In this article, Vishakha Wijenayake compares how international humanitarian law (IHL) and Buddhist narratives in the Jātaka stories view the expectations placed on soldiers to risk their lives in battle. In particular, she examines how notions of reciprocity in IHL and Buddhism are crucial to infusing warfare with restraint. IHL attempts to limit the risk to combatants through its rule of surrender, and similar measures are illustrated in the Seyya Jātaka.

Wijenayake argues that the way militaries treat their own combatants is crucial to the meaningful practice of surrender, thereby safeguarding them from needlessly sacrificing their lives. She shows how Buddhism encourages rulers to value and protect the lives of their soldiers, and not to put them at unnecessary risk, and concludes that IHL should pay more attention to the orders that militaries and armed groups issue to their combatants in this regard.

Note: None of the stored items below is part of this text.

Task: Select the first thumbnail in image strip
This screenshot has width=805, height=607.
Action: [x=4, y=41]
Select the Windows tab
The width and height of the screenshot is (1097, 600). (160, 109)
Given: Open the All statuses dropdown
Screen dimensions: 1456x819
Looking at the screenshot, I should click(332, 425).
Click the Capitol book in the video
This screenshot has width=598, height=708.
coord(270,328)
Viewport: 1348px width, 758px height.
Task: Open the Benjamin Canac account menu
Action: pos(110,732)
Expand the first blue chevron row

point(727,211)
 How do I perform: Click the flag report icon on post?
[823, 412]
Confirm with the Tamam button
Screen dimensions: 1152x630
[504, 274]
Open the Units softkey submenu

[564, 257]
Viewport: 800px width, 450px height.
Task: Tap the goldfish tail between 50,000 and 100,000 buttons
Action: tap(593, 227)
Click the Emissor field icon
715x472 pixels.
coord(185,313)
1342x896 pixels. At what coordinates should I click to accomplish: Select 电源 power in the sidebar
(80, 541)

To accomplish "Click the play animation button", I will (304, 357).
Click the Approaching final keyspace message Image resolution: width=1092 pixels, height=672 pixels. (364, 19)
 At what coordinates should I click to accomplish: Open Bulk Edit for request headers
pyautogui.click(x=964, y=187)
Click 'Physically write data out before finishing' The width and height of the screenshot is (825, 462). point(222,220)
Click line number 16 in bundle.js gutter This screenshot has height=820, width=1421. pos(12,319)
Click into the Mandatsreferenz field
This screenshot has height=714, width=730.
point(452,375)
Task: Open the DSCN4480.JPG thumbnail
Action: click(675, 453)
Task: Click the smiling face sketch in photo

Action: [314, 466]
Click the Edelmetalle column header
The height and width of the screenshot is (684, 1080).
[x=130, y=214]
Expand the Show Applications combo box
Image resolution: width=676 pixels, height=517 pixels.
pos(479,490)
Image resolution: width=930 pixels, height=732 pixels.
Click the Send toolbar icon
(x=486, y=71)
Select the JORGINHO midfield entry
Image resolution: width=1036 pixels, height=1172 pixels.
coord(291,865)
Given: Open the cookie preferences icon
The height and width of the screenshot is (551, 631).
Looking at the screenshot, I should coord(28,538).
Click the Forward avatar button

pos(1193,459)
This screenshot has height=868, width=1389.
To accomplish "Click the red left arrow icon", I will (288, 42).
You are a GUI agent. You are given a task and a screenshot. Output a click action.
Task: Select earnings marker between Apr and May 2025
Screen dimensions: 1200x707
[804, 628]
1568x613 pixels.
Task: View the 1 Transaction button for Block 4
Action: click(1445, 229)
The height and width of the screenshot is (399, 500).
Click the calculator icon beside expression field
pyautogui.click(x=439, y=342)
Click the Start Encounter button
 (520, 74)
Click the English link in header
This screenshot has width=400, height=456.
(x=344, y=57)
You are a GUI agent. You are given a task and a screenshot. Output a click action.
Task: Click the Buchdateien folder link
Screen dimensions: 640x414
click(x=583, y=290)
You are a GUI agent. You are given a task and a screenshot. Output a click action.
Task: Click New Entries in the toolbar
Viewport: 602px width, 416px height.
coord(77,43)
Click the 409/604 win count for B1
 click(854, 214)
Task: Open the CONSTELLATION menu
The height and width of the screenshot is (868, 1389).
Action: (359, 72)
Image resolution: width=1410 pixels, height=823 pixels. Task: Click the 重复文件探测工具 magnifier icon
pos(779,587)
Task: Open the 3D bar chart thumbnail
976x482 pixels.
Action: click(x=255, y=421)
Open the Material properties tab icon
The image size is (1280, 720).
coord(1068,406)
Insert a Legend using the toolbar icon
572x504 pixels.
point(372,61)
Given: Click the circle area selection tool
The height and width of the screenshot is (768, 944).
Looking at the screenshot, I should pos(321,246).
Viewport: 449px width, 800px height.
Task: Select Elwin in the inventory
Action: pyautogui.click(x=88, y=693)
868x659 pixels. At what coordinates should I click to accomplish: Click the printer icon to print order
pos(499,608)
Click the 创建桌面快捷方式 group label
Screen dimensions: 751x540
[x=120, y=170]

Vishakha Wijenayake is a doctoral candidate at McGill University, Faculty of Law, specializing in international humanitarian law. At McGill, she is also an O’Brien Fellow attached to the Center for Human Rights and Pluralism and a recipient of a grant by Fonds de recherche du Québec. She holds a master’s degree in law from the University of Michigan Ann Arbor, where she was a Fulbright Scholar and a Hugo Grotius Fellow. She holds a bachelor’s degree in law from the Faculty of Law, University of Colombo. Previously, she worked as a consultant and legal advisor at the International Committee of the Red Cross and as a lecturer at the Department of Law, University of Jaffna. Her publications include peer-reviewed articles in journals such as the International Review of the Red Cross. She has also contributed to research for the ICRC updated commentaries to the Four Geneva Conventions and the Customary IHL study of the ICRC. Her research interests include international humanitarian law, international human rights law, gender studies and legal pluralism.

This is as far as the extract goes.